Automatic watches are categorized as mechanical because they fundamentally operate the same. What makes automatic watches different is that they don't require manual crown winding to tension the mainspring. Instead, automatic watches contain a weighted watch rotor (depicted below) that employs the kinetic energy stored by the natural movement of the wearer's wrist to tension the mainspring. This rotor will swing freely within the casing and simultaneously wind the watch "automatically" simply by moving and swinging the wrist.

Seiko SNK809

As you can guess, the accuracy of an automatic watch and its ability to continue ticking requires it to be worn on the wrist or rotated by a separate device to prevent it from dying. If left dormant for a prolonged period, the watch will continue operating again shortly after the rotor begins moving (but you will most likely need to recalibrate it to the correct time of day).

This movement type is relatively new and has only existed since the early 20th century. Most higher-end watch brands will have mechanical and automatic movement functionalities; therefore, they will typically be much more expensive than quartz watches.

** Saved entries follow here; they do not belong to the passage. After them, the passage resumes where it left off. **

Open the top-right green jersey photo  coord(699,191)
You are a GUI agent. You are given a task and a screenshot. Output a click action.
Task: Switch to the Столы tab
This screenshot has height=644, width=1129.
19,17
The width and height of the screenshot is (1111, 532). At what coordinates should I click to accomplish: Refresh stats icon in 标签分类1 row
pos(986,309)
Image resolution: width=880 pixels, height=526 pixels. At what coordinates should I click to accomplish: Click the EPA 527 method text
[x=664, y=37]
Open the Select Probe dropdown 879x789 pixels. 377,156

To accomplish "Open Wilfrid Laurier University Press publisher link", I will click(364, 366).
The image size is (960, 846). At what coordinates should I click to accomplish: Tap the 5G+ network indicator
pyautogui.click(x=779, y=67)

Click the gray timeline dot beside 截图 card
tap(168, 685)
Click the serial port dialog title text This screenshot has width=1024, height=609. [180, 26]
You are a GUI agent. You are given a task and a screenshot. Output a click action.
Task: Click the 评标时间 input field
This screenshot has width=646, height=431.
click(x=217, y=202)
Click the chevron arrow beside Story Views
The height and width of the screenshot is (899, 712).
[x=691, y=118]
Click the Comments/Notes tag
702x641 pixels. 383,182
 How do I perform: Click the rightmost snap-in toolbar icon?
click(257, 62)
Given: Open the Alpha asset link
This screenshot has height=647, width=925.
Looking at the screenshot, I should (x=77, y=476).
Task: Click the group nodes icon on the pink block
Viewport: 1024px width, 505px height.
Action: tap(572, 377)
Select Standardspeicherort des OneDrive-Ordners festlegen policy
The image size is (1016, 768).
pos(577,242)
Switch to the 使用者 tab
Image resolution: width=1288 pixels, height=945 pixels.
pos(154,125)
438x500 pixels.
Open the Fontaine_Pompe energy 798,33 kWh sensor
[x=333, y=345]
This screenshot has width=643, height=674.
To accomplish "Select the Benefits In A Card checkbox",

I recommend purchasing one or multiple automatic watches if you are serious about horology or watch collecting. If money is no issue for you, then great, but if you are tight on cash, carefully consider an automatic timepiece purchase.


I get it; not everyone wears a watch, which is always apparent when people ask others "what the time is." But possessing a versatile timepiece isn't just crucial for knowing the time of day; it also completes your outfit.

Believe it or not, some accessories can afford you that extra flair to augment your outfit further. Just like how you choose to dress, possessing a timepiece generally says something about you, i.e., a man who values time and keeps it in mind, etc.

The watch doesn't need to be expensive; however, it must be well made to last and remain interchangeable. Take what you have learned from this short post and choose wisely how to spend your hard-earned dollars.